• _ABOUT THIS EXERCISE_:
Write the data out again exactly and in full.
STUDY MATERIAL Start Marker
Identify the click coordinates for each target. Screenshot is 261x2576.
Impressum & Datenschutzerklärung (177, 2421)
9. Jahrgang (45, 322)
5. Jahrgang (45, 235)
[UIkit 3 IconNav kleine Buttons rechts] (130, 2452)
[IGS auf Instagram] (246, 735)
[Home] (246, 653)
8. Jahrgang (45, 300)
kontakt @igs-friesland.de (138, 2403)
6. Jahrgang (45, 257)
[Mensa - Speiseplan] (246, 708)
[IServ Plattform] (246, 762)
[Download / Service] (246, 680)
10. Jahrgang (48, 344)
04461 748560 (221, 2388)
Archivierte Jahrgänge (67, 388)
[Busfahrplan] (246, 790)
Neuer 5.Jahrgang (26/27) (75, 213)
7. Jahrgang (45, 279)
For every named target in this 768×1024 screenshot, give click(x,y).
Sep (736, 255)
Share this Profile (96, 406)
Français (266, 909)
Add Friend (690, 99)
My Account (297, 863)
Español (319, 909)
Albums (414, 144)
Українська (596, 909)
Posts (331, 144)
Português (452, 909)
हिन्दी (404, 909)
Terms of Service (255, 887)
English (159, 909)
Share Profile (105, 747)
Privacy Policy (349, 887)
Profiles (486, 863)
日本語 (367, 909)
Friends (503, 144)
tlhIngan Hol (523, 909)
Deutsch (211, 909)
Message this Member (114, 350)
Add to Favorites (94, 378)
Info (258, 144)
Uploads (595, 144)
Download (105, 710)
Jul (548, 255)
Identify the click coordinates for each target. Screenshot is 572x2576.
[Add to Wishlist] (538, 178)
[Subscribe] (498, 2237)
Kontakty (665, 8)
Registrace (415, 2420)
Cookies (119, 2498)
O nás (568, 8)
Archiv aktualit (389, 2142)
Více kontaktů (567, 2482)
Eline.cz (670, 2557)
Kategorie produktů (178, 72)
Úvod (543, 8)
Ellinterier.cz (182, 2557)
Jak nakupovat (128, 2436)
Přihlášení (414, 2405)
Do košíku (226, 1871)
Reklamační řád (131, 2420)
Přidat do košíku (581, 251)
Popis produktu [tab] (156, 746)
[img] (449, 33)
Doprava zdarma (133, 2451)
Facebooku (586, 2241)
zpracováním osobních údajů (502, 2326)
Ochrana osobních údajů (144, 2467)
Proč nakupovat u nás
STUDY MATERIAL End Marker
• _RESPONSE TO THIS TASK_:
Identify the click coordinates for each target. Screenshot is 261x2576.
Impressum & Datenschutzerklärung (177, 2421)
9. Jahrgang (45, 322)
5. Jahrgang (45, 235)
[UIkit 3 IconNav kleine Buttons rechts] (130, 2452)
[IGS auf Instagram] (246, 735)
[Home] (246, 653)
8. Jahrgang (45, 300)
kontakt @igs-friesland.de (138, 2403)
6. Jahrgang (45, 257)
[Mensa - Speiseplan] (246, 708)
[IServ Plattform] (246, 762)
[Download / Service] (246, 680)
10. Jahrgang (48, 344)
04461 748560 (221, 2388)
Archivierte Jahrgänge (67, 388)
[Busfahrplan] (246, 790)
Neuer 5.Jahrgang (26/27) (75, 213)
7. Jahrgang (45, 279)
For every named target in this 768×1024 screenshot, give click(x,y).
Sep (736, 255)
Share this Profile (96, 406)
Français (266, 909)
Add Friend (690, 99)
My Account (297, 863)
Español (319, 909)
Albums (414, 144)
Українська (596, 909)
Posts (331, 144)
Português (452, 909)
हिन्दी (404, 909)
Terms of Service (255, 887)
English (159, 909)
Share Profile (105, 747)
Privacy Policy (349, 887)
Profiles (486, 863)
日本語 (367, 909)
Friends (503, 144)
tlhIngan Hol (523, 909)
Deutsch (211, 909)
Message this Member (114, 350)
Add to Favorites (94, 378)
Info (258, 144)
Uploads (595, 144)
Download (105, 710)
Jul (548, 255)
Identify the click coordinates for each target. Screenshot is 572x2576.
[Add to Wishlist] (538, 178)
[Subscribe] (498, 2237)
Kontakty (665, 8)
Registrace (415, 2420)
Cookies (119, 2498)
O nás (568, 8)
Archiv aktualit (389, 2142)
Více kontaktů (567, 2482)
Eline.cz (670, 2557)
Kategorie produktů (178, 72)
Úvod (543, 8)
Ellinterier.cz (182, 2557)
Jak nakupovat (128, 2436)
Přihlášení (414, 2405)
Do košíku (226, 1871)
Reklamační řád (131, 2420)
Přidat do košíku (581, 251)
Popis produktu [tab] (156, 746)
[img] (449, 33)
Doprava zdarma (133, 2451)
Facebooku (586, 2241)
zpracováním osobních údajů (502, 2326)
Ochrana osobních údajů (144, 2467)
Proč nakupovat u nás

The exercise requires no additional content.